Faculty
Michael Cassella-Blackburn received a B.A in History from the University of Oregon, his M.A. in History from the University of Kansas, and his Ph.D. in History from Syracuse University. His specialty is Diplomatic History.
My interests are rather broad. For my M.A. and Ph.D., I was largely concerned with ideological problems, in particular, what Americans and Soviets encountered as they worked through their relationship during the early development of the Soviet Union. I teach Labor Movements one a year and it matches up quite well with my interests in ideologies, such as Liberalism, Socialism, and Anarchism, which were the driving ideological forces behind collectivism. I also taught about/and presented a couple of papers on Native Americans from the Olympic Peninsula as I find their travails and successes so influential in my teaching of Pacific Northwest History and American History as a whole.
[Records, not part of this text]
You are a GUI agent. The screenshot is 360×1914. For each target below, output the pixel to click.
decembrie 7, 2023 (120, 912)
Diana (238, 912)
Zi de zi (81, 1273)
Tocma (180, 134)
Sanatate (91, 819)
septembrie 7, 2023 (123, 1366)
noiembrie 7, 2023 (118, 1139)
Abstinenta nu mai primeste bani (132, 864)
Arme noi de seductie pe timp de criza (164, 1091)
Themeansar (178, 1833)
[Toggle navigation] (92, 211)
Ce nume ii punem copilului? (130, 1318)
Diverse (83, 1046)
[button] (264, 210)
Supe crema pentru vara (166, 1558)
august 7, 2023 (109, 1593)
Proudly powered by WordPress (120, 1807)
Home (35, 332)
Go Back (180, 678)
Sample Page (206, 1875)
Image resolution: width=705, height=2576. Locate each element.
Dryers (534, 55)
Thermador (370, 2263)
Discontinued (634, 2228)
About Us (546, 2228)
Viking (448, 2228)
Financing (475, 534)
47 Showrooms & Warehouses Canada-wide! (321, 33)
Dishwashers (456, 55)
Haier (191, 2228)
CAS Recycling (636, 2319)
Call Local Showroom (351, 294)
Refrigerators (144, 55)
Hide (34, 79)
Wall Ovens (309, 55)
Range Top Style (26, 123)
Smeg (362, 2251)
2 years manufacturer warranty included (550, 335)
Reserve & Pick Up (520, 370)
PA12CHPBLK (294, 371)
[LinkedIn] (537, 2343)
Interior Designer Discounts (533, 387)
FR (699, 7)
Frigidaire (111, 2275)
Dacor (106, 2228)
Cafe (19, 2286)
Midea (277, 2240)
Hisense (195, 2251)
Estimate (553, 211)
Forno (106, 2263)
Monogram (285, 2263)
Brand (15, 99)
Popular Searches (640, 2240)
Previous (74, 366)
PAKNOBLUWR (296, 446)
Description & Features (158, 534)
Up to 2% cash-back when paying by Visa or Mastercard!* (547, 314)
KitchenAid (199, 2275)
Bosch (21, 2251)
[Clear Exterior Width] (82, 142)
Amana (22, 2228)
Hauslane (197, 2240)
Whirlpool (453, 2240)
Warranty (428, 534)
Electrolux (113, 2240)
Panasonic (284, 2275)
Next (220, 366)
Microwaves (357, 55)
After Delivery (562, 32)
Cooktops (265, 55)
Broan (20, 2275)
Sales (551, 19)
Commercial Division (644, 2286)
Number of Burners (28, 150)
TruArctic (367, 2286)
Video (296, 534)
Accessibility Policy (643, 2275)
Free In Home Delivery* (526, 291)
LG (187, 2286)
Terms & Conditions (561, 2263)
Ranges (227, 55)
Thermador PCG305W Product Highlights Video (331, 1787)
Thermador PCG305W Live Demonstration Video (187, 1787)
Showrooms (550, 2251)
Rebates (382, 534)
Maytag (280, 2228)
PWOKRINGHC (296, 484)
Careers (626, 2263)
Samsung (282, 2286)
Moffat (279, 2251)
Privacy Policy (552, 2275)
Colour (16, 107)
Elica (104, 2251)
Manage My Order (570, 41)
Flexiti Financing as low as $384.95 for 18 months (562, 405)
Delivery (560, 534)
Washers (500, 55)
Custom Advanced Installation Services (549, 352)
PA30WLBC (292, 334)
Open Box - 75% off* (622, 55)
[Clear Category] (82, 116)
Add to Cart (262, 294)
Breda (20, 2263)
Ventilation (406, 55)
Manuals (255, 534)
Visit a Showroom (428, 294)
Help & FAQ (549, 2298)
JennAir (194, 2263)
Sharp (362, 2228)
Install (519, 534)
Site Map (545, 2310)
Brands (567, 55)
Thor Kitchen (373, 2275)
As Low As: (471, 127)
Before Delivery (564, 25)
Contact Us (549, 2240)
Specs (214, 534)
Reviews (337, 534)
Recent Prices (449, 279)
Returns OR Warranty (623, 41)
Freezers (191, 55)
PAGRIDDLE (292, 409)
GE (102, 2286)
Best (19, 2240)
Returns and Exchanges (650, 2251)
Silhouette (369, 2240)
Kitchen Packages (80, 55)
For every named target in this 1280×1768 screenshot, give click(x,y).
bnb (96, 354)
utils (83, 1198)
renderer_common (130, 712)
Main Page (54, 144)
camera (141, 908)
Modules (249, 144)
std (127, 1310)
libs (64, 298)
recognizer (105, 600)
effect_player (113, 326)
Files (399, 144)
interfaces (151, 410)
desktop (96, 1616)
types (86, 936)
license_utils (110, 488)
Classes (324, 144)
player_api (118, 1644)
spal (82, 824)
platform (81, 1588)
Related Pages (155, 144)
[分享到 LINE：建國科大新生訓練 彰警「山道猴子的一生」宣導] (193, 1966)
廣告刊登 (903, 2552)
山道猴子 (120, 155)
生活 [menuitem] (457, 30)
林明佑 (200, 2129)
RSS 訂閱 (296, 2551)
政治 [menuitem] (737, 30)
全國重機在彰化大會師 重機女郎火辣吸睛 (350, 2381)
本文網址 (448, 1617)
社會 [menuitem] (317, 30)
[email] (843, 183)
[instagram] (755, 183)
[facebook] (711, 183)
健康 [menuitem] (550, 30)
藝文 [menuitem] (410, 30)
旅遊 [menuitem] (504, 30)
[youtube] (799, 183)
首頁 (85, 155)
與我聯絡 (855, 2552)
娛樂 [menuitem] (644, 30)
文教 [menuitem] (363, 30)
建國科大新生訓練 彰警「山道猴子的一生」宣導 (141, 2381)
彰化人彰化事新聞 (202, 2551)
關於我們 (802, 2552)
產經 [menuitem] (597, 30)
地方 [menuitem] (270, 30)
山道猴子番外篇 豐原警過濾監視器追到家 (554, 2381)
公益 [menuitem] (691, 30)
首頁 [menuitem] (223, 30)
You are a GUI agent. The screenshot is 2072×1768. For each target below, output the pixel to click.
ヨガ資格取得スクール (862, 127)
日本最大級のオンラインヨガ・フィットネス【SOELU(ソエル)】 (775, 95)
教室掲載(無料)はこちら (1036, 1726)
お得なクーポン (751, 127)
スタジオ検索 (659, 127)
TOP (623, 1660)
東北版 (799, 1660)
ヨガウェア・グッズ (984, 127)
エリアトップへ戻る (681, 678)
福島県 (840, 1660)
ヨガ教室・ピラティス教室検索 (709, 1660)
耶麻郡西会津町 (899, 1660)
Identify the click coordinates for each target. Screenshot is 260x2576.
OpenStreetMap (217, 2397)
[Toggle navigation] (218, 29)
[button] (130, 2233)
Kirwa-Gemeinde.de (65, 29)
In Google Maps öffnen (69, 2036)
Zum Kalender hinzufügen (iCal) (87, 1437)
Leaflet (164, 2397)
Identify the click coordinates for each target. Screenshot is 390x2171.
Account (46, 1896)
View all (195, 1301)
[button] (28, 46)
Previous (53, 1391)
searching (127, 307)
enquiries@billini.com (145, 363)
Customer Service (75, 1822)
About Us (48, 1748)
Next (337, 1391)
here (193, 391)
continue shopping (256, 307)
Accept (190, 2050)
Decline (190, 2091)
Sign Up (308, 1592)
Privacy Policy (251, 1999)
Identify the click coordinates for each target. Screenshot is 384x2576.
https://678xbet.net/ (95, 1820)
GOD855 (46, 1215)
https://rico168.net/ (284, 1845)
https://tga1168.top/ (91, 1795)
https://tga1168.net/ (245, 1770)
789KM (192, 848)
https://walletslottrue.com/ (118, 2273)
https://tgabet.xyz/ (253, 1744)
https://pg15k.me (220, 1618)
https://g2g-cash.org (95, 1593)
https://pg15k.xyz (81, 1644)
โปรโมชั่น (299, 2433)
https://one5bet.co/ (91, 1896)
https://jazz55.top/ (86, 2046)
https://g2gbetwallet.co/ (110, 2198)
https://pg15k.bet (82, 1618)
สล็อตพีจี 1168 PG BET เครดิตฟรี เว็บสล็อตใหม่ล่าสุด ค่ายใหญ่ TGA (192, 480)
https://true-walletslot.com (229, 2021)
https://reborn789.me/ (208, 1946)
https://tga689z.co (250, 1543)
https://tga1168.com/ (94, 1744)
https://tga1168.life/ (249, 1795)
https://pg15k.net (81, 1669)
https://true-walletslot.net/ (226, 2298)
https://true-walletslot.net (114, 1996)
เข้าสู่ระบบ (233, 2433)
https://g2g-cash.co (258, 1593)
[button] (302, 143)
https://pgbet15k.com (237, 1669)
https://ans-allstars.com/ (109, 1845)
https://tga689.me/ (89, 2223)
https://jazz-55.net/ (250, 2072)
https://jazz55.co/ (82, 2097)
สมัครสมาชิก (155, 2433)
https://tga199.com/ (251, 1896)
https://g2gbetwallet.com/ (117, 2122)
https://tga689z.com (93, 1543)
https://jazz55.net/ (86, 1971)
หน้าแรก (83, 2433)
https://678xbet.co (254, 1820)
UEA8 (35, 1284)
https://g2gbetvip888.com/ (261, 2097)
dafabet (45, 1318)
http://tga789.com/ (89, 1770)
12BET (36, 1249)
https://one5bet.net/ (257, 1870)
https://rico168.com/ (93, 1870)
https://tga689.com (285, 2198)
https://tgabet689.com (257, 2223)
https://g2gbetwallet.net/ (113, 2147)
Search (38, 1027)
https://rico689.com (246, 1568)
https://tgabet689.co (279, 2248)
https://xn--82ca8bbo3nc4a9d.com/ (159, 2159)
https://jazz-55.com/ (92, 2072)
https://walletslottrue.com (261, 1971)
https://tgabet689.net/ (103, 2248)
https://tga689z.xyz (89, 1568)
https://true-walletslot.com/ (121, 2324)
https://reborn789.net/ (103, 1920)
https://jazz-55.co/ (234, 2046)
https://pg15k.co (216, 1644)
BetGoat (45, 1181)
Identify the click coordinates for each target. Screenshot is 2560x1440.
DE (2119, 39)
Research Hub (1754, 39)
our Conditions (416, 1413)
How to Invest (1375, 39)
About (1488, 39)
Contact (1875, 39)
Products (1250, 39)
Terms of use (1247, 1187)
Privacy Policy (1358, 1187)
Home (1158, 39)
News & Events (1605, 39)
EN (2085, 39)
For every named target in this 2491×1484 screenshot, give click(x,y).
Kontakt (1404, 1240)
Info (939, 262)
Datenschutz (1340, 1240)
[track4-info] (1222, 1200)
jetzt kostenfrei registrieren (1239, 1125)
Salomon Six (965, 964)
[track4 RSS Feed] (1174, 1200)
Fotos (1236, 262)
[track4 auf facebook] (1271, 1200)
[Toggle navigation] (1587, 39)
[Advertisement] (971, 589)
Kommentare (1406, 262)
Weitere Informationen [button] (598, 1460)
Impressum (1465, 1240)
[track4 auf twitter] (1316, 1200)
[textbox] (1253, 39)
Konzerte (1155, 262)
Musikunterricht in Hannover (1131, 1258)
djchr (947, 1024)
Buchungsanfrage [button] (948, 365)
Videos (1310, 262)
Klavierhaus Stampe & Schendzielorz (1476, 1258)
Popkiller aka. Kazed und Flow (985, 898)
I am working on Sino-Soviet-American relations from 1944-1960. After my first work, The Donkey, the Carrot, and the Club: William C. Bullitt and Soviet-American Relations, 1917-1948 (2004), I became infatuated with how fear and conspiracy operated, was used, or influenced the public and policy makers. In my second book, Radical Anti-Communism in American Politics after World War II: William C. Bullitt and the Campaign to Save China, 1945-1950 (2018), I looked at how William C. Bullitt, the first American ambassador to the Soviet Union, joined with the China Lobby and shifted his focus after World War II east to China and its turn toward Soviet Communism. The China Lobby became one of the most important advocates for McCarthyism’s anti-communism. My most recent work with the help of Darcie Langone Hodgkins, expanded on the concept of using fear and conspiracy to change foreign policies. We looked at the U.S., China, the Soviet Union, North and South Korea, Japan, and the Philippines) with a more interdisciplinary approach using psychology and sociology. We wanted to understand better political fear and how and why people turn to conspiracies. We published Diplomatic Blackhole: Conspiracy and Political Fear in Mid-20th Century America in August 2022.